Oursler's interest in psychic phenomena is displayed in "About the Murder of a Startled Lady" in which a medium reveals a murder by means of the victim's voice.  The sequence in which a molder reconstructs the face of the unknown victim from her skull is fascinating and unique.  "About the Murder of a Man Afraid of Women" starts with the disappearance of one man while stark naked in freezing weather and the murder of another who had much to fear from the fair sex.  "The Creeps" concerns murder at a house party in Buzzard's Bay during a snowstorm.  The mystery is solved by a retired and newly married Thatcher Colt.  In the last novel "The Shudders" a mad scientist claims to have discovered an untraceable method of murder.  He predicts his successes will culminate in the death of Commissioner Colt.

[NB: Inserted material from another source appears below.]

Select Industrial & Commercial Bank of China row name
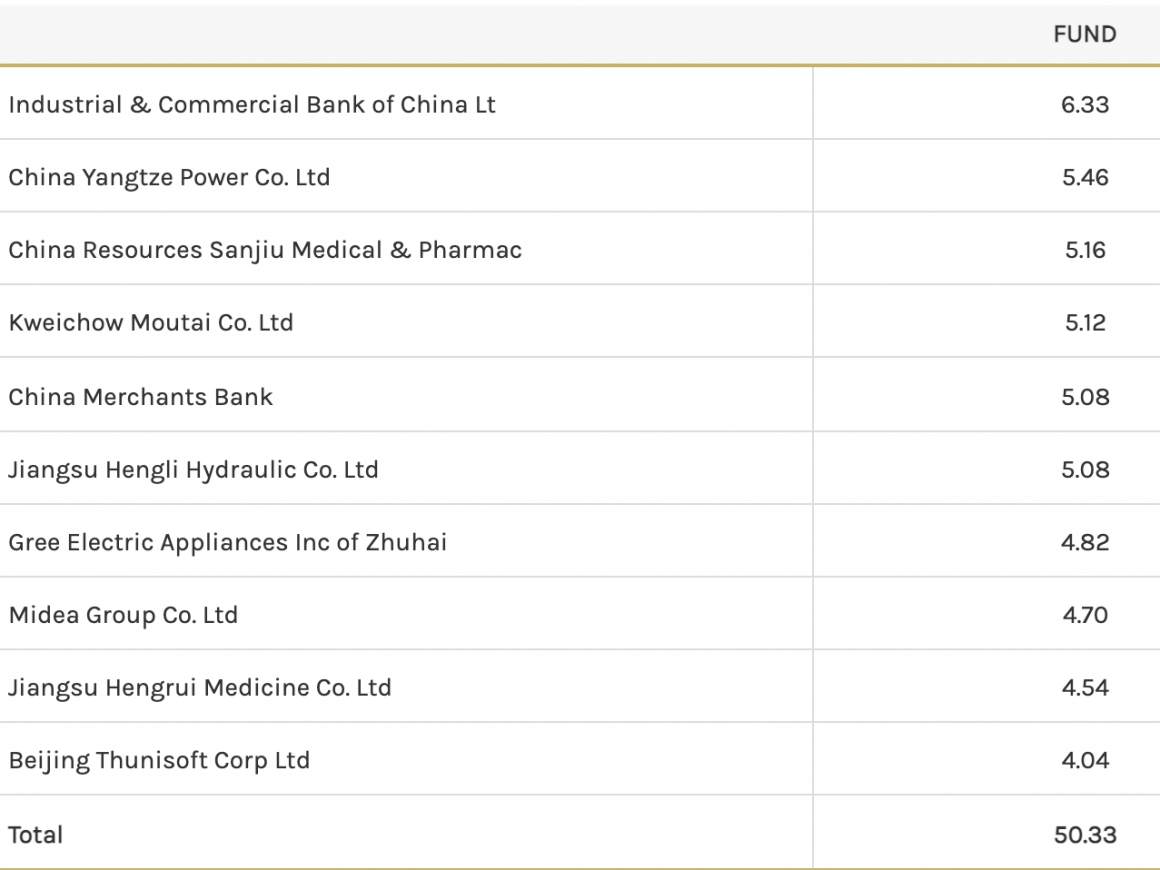The width and height of the screenshot is (1160, 870). tap(252, 104)
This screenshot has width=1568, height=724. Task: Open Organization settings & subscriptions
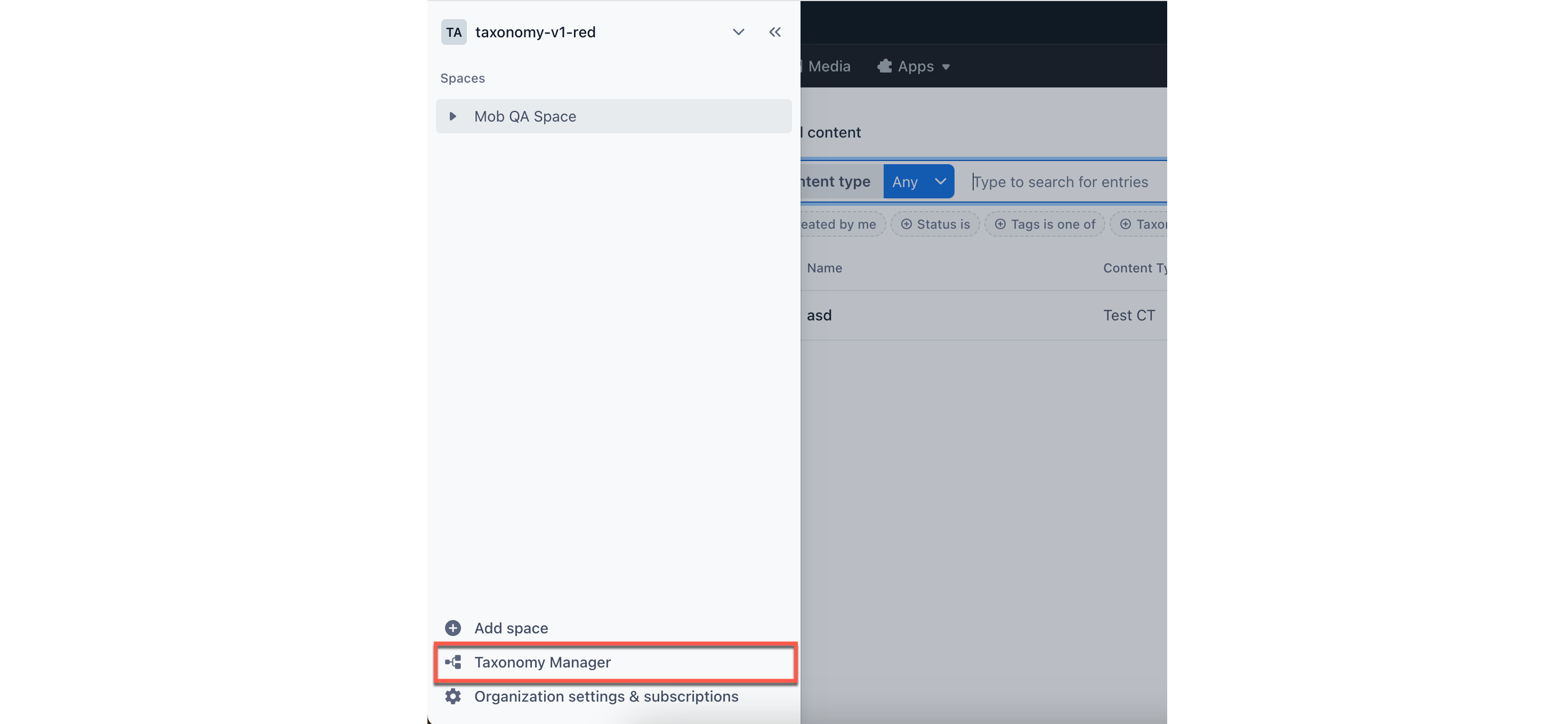click(605, 696)
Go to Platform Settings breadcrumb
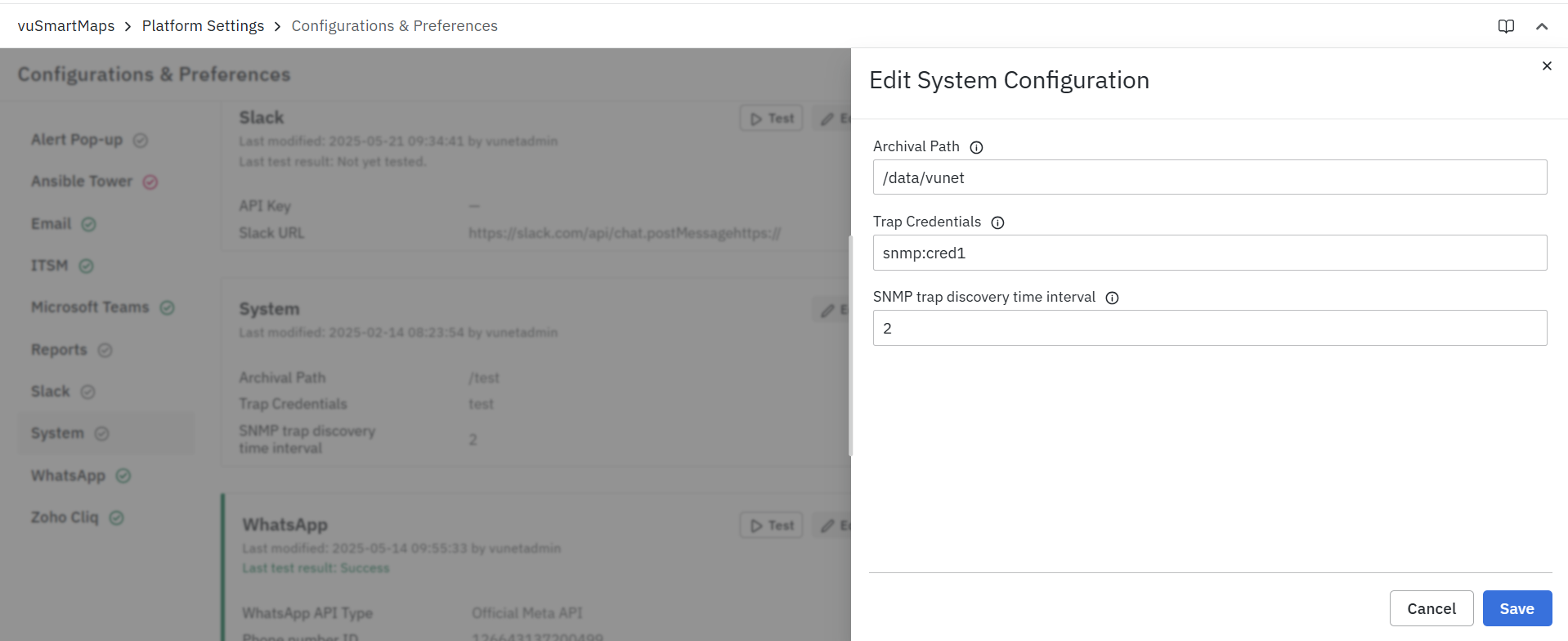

Oursler spent much of his time during WWII as a radio broadcaster and in 1944 became senior editor of The Reader's Digest.  During his literary career he wrote or collaborated on 30 books, the most famous being the highly successful "The Greatest Story Ever Told" (1949) a modern retelling of the New Testament.  The book was acclaimed by all religions and sold over 2 million copies.  He also wrote "Why I Know There Is a God" (1950), "A Child's Life of Jesus" (1951), "The Greatest Book Ever Written" (1951), and the posthumously published "The Greatest Faith Ever Known" (1953).  Oursler was also a screenwriter, ventriloquist, critic, psychic investigator, and undercover agent of the FBI.  His article "The Perfect Case" that he wrote for The Reader's Digest concerned the true-crime murder of a Connecticut priest in 1920 that involved Homer Cummings as district attorney who used his office to determine the innocence of the man accused of the crime.  Cummings went to become Attorney General under FDR and the story was filmed by Elia Kazan as "Boomerang" with Dana Andrews, Lee J. Cobb, and Jane Wyatt.  Oursler died in NYC in 1952 of a heart attack.  He'd been married twice and one of his four children, Will Oursler, wrote mystery novels during the 1940s.

FILMS

"The Night Club Lady" Columbia, 1932.  Adolphe Menjou (Colt), Skeets Gallagher, Ruth Stevens, Nat Pendleton.  Director: Irving Cummings.  The young woman owner of a nightclub receives a death threat that she will die a minute after midnight.  And she does, surrounded by police.

"The Circus Queen Murder" Columbia, 1933.  Menjou, Greta Nissen, Donald Woods, Dwight Frye.  Director: Roy William Neill.  On vacation in a small circus town, Colt cannot prevent the death of a trapeze artist when she is shot by a poisoned arrow while on the high wire.

"The Panther's Claw" PRC, 1942.  Sidney Blackmer (Colt), Byron Foulger, Gerta Rozen, Barry Bernard.  Director: William Beaudine.  Based on an original story by Abbott.  Members of an operatic troupe receive mysterious notes directing them to large sums of money in a cemetery.

RADIO

Hanley Stafford, with his gravelly voice, played the Police Commissioner in the series "Thatcher Colt" heard on NBC from September 27, 1936 through April 3, 1938.  The half-hour drama was sponsored by Packer Soap.  Unfortunately, no known episodes still exist.

"Murder Clinic" was an anthology series aired on the Mutual Broadcasting Service, and each week a different mystery story would be dramatized.  "The Perfect Crime of Mr. Digberry" was aired on November 24, 1942.